Brownfield: Refers to land near urban areas that has previously been built on.

Clean Fill: Clean soil used to replace excavated contaminated soil during remediation.

Contaminated land: Land that retains residues resulting from a previous use, ranging from building materials to the chemical by-products of former industrial activity.

Decommission: Take out of use.

Demolition: The destruction and removal of buildings.

Ecology: The relationship between people, animals, plants and their environment.

Edifice: A building or structure.

Excavation: The process of unearthing buried objects.

Infrastructure: The basic structure of a system and its stock of facilities and services that allow it to function.
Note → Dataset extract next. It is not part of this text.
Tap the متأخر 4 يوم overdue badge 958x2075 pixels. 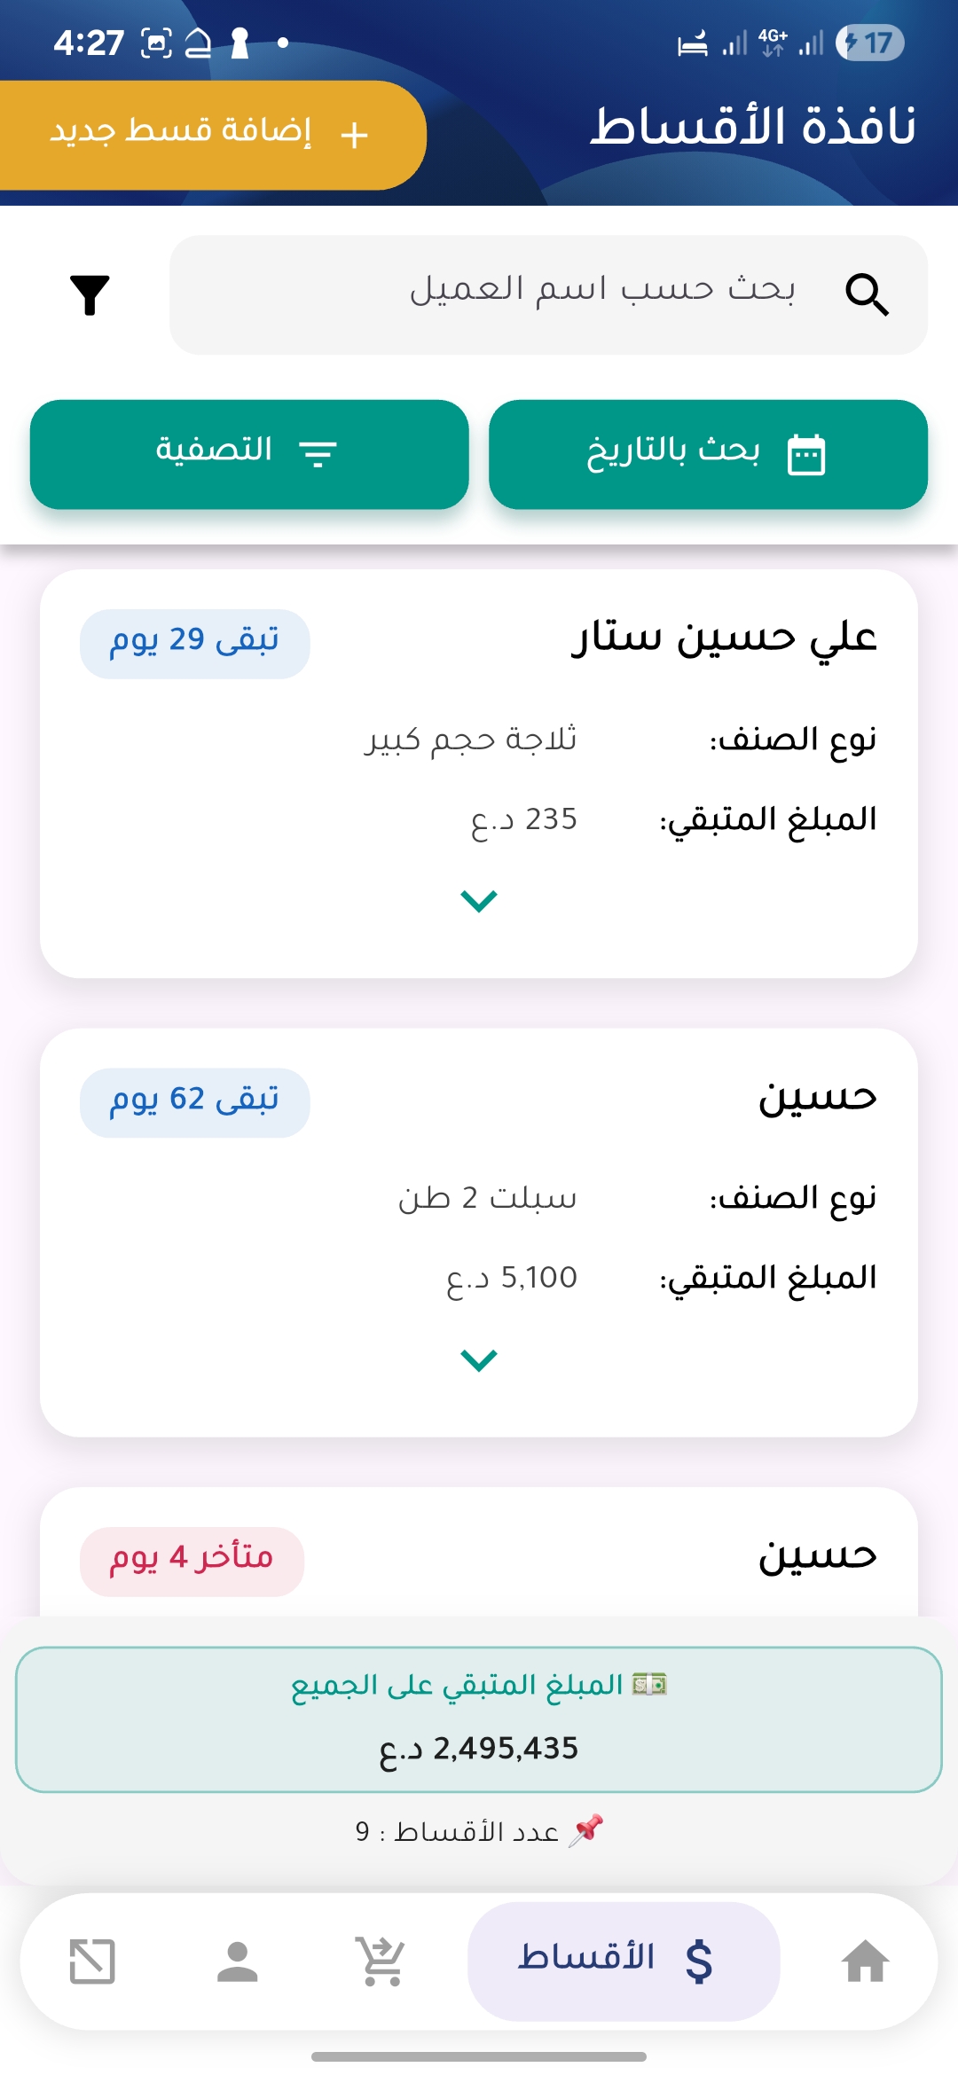pyautogui.click(x=192, y=1561)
In-situ: Refers to remediation work carried out without moving soil or displacing existing structures or buildings. An example of an in-situ remediation process is soil vapour extraction.

Greenfield: Refers to land that has not previously been used for building or manufacturing.

Landfill: Waste products disposed of by off-site burial at licensed landfill sites (often old quarries).

Legacy: Something handed down or inherited from generation to generation.

On site: Refers to remediation work carried out on site but, in the case of soil, after excavation. An example of an on site remediation process is bioremediation or soil washing.

Perched: Held above the water table within a confined layer or structure on site.

Phenols: Group of organic compounds, soluble in water, capable of affecting the taste of drinking water.

Purging: The process of removing undesirable or dangerous substances.

Regeneration: The process of renewing old sites that have become disused or rundown and bringing them back into use.

Remediation: The process of improving and cleaning up contaminated land.

Soil washing: A technique of cleaning contaminated soils such as clay and silt on site by separating highly contaminated coarser grains from less contaminated finer participles and scrubbing the surface of larger participles to leave clean sand and gravel.